#Lecture 8 - Hyperparameter tuning


## 1. Introduction
In this notebook, we will briefly show how to tune a hyperparameter by brute force. More complex hyperparameter tuning should leverage sk-learn's built-in methods... (see Discussion)

<i>Note that portions of this Notebook are based on https://scikit-learn.org/0.15/auto_examples/plot_classifier_comparison.html and https://scikit-learn.org/stable/_downloads/plot_randomized_search.ipynb</i>

The classifier we will be using is:
- K-Nearest-Neighbour <i>(yes, neighbour has a 'u'...)</i>

The data we will be using is the "digits" dataset (several descriptors of images of hand-written digits between 0-9.


In [0]:
from sklearn.model_selection import train_test_split
from sklearn.datasets import load_digits
from sklearn.neighbors import KNeighborsClassifier
import numpy as np


## 2. The Data

Let's load the data


In [26]:
# Create digits dataset:
digits = load_digits()
X, y = digits.data, digits.target

print('Shape of dataset: ', X.shape)
print('First sample: ', X[1,])

# Split the data into train/validation/test:
X_train, X_TV, y_train, y_TV = train_test_split(X, y, test_size=.4)
X_val, X_test, y_val, y_test = train_test_split(X_TV, y_TV, test_size=.5)

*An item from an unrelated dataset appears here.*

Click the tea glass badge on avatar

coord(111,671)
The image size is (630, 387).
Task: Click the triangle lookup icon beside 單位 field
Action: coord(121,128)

print('Size of train/validation/test is: {0}/{1}/{2}'.format(X_train.shape[0], X_val.shape[0], X_test.shape[0]))

Shape of dataset:  (1797, 64)
First sample:  [ 0.  0.  0. 12. 13.  5.  0.  0.  0.  0.  0. 11. 16.  9.  0.  0.  0.  0.
  3. 15. 16.  6.  0.  0.  0.  7. 15. 16. 16.  2.  0.  0.  0.  0.  1. 16.
 16.  3.  0.  0.  0.  0.  1. 16. 16.  6.  0.  0.  0.  0.  1. 16. 16.  6.
  0.  0.  0.  0.  0. 11. 16. 10.  0.  0.]
Size of train/validation/test is: 1078/359/360


Loop through all possible values of K and see which one gives the best performance on the validation set.

In [23]:
best_score = 0.0
best_K = 0
for K in range(1,11):
  clf = KNeighborsClassifier(K);

  # Train and test our classifier
  clf.fit(X_train, y_train) # create classification model using training data
  score = clf.score(X_val, y_val) # evaluate classifier on the validation set
  print('K={0} --> score = {1:.3f}'.format(K, score))

  # Keep track of the optimal K
  if (score > best_score):
    best_score = score
    best_K = K

print('Best K = {0} --> best_score={1:.3f}'.format(best_K, best_score))

K=1 --> score = 0.981
K=2 --> score = 0.972
K=3 --> score = 0.983
K=4 --> score = 0.969
K=5 --> score = 0.972
K=6 --> score = 0.975
K=7 --> score = 0.972
K=8 --> score = 0.967
K=9 --> score = 0.967
K=10 --> score = 0.961
Best K = 3 --> best_score=0.983


Now test your final hyperparameter choice on the test set:

In [24]:
clf = KNeighborsClassifier(best_K);
clf.fit(X_train, y_train) # create classification model using training data
test_score = clf.score(X_test, y_test) # evaluate classifier on the validation set
print('Best K = {0} --> test_score={1:.3f}'.format(best_K, test_score))

Best K = 3 --> test_score=0.978


## Discussion

Other classifiers have more hyperparameters and a greater (infinite) range of possible values. The brute force method above becomes computationally expensive, the more hyperparameter combinations we need to evaluate. 

sk-learn has built-in functions for performing grid search or random search. See https://scikit-learn.org/stable/modules/grid_search.html for details.